Come raccontò all’edizione inglese di Vogue, la ragione era un desiderio di non prendere più parte a progetti di cui poi doveva rendere conto. Un’attrice o un attore non hanno controllo sul film che scelgono, lo approvano sulla carta ma poi si trovano, in sede di promozione e nelle interviste, a rispondere a domande e a rendere conto all’opinione pubblica di scelte fatte da chi il film l’ha prodotto o diretto, e con cui non hanno niente a che vedere. Allineare le proprie prese di posizione (Watson è stata molto attiva nel promuovere diverse cause, prima di tutto quella femminista) a quelle di alcuni film a cui aveva partecipato, le aveva infatti creato dei problemi. Non ha precisato quali ma è noto che sia Watson che Grint che Radcliffe hanno dovuto più volte rispondere a domande riguardo alla battaglia di J. K. Rowling contro le persone trans, che nessuno dei tre condivide. Sospesa la carriera da attrice, ha preso un master in scrittura per il cinema a Oxford, ha scritto un copione teatrale e ha anche diretto degli spot pubblicitari per Prada. Oltre a questo, ha cominciato a fare l’imprenditrice investendo in diverse startup (e nell’azienda del fratello che produce un gin in Borgogna) e ci sono voci su suoi possibili nuovi ingaggi come attrice.
Il disagio di Watson è una manifestazione del problema che tutti e tre hanno avuto nel creare una propria identità pubblica, essendo abituati fin da piccoli a essere riconosciuti ovunque e a scatenare il panico tra i moltissimi fan solo con la loro presenza. Daniel Radcliffe ha raccontato all’Atlantic che durante la lavorazione di Harry Potter, quando era adolescente, aveva sviluppato un problema di alcol proprio perché voleva crearsi un’identità e riteneva che bere avrebbe contribuito a connotarlo come il tipo di personaggio maledetto che voleva essere. Ancora oggi, aveva raccontato, se guarda i film girati in quella fase, come Harry Potter e il principe mezzosangue, nota che la sua recitazione è fuori fase e sembra stare altrove: «Dietro quello sguardo sembro in realtà morto, e sono sicuro che era una conseguenza del bere».

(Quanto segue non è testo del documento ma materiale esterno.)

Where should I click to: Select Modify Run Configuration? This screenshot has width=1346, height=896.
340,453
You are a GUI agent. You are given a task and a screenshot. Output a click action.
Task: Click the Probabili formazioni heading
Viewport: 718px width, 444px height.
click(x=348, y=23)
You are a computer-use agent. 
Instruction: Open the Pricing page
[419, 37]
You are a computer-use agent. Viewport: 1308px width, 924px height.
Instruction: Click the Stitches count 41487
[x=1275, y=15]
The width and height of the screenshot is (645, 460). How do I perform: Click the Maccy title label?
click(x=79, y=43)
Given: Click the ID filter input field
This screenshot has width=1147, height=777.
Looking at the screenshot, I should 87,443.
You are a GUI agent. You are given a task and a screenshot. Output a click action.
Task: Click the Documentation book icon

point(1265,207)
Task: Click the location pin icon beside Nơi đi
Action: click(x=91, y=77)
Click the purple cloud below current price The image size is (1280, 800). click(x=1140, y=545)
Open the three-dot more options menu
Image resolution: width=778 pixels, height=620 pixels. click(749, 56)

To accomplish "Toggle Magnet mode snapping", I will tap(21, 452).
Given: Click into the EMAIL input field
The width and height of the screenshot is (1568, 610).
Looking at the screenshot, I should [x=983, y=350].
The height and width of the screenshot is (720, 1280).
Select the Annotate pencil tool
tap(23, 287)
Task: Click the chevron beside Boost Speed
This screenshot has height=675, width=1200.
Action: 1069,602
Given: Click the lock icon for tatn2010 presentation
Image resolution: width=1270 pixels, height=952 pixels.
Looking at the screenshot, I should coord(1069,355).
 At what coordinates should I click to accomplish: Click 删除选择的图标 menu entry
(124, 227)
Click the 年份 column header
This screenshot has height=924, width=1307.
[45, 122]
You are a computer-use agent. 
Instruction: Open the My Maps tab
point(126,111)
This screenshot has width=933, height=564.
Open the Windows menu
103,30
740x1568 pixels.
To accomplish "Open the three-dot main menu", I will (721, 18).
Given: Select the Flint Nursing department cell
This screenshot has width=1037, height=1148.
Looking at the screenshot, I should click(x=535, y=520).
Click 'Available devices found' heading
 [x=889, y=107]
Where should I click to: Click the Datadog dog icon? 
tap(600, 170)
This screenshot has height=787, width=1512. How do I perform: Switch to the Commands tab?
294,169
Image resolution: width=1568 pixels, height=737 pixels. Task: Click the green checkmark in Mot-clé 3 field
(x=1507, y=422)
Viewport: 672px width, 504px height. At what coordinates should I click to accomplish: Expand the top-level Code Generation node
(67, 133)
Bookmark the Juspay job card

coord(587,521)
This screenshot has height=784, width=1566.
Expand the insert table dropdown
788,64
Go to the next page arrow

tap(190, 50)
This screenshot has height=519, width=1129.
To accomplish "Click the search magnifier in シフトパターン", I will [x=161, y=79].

Oggi la fase dei ruoli “strani” sembra quasi terminata, o almeno normalizzata. Daniel Radcliffe è un attore che può recitare in un film con Sandra Bullock e Channing Tatum come The Lost City (in cui fa uno strano antagonista sopra le righe) o essere Weird Al Yankovic, un comico americano demenziale noto per le canzoni parodia che faceva negli anni ’80 e ’90, nel film comico sulla sua vita, Weird: The Al Yankovic Story. E, nonostante per molto tempo non volesse per nessuna ragione ricominciare un franchise (cioè il tipo di film che si prevede possa essere sfruttato in serie), è finito nella serie di film sui prestigiatori Now You See Me, di cui uscirà un terzo film l’anno prossimo. Di fatto è riuscito a non essere più per forza identificato ogni volta con Harry Potter anche se è il primo a sapere che quella cosa non lo lascerà mai: «Io lo so che quando morirò gli articoli inizieranno tutti con “Harry Potter” e va bene così».